[EXERCISE BRIEF] Convert the part of the listing that opens with the line containing "Where should I click to: Close" and closes with the line containing "Action: (102, 49)" into a numbered list, one line per item and no blank lines.

Data taken from a collection:
--------------------------------------------------

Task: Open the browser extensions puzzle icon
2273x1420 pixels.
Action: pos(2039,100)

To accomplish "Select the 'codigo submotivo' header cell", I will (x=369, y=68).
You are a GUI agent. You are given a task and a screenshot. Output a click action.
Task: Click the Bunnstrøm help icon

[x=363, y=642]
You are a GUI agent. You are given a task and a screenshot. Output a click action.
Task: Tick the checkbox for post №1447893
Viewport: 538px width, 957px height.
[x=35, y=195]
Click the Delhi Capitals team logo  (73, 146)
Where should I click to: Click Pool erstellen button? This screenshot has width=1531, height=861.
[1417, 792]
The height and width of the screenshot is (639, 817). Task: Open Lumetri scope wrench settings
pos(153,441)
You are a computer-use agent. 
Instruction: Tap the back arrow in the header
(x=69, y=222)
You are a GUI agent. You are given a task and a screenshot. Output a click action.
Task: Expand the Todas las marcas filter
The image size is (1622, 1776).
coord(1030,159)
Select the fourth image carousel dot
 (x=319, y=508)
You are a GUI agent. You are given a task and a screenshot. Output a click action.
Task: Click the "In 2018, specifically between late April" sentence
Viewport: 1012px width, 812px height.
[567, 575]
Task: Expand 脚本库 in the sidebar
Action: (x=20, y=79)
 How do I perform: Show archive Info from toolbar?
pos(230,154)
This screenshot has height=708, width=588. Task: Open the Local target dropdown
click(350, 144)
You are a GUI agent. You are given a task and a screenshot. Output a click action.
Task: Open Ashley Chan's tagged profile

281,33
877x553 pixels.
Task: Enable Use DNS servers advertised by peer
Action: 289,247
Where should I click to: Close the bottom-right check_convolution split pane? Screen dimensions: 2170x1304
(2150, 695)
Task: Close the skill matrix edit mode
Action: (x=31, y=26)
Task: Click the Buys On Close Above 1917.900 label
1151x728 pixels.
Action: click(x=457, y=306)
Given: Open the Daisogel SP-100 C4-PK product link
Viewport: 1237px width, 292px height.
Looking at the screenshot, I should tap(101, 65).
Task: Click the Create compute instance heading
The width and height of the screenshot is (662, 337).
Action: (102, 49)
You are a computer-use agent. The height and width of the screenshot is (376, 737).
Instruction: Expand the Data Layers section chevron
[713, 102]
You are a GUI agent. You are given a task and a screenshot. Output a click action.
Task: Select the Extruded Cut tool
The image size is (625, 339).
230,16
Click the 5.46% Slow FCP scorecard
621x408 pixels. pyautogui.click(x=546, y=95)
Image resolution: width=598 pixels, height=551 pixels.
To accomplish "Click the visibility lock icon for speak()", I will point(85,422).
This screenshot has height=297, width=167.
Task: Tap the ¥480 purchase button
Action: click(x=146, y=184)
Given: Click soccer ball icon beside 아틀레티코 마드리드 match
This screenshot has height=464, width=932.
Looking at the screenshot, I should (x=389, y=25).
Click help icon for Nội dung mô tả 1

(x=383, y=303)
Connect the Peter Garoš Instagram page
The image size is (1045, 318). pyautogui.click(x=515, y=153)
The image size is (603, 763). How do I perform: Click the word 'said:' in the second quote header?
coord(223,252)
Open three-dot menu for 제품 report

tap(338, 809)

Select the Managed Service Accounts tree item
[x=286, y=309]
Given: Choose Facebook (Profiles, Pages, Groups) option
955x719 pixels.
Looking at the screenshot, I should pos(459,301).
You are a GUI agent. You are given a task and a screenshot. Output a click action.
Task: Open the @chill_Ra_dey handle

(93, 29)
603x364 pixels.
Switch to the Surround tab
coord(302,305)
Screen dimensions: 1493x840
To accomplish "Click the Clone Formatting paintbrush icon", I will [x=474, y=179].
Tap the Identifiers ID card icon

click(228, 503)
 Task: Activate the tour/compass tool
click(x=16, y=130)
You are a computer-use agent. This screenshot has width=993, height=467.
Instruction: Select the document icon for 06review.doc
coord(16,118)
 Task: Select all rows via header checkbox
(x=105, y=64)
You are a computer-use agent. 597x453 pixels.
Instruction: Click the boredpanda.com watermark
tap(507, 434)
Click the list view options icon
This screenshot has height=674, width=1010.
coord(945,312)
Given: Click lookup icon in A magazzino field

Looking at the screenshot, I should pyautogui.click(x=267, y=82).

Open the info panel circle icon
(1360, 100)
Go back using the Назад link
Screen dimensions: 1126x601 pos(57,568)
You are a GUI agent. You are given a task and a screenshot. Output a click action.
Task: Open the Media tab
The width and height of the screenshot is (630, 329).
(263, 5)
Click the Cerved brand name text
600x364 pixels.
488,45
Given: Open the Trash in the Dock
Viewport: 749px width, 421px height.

--------------------------------------------------

[ANSWER TO THE PROBLEM]
1. Where should I click to: Close the bottom-right check_convolution split pane? Screen dimensions: 2170x1304
2. (2150, 695)
3. Task: Close the skill matrix edit mode
4. Action: (x=31, y=26)
5. Task: Click the Buys On Close Above 1917.900 label
6. 1151x728 pixels.
7. Action: click(x=457, y=306)
8. Given: Open the Daisogel SP-100 C4-PK product link
9. Viewport: 1237px width, 292px height.
10. Looking at the screenshot, I should tap(101, 65).
11. Task: Click the Create compute instance heading
12. The width and height of the screenshot is (662, 337).
13. Action: (102, 49)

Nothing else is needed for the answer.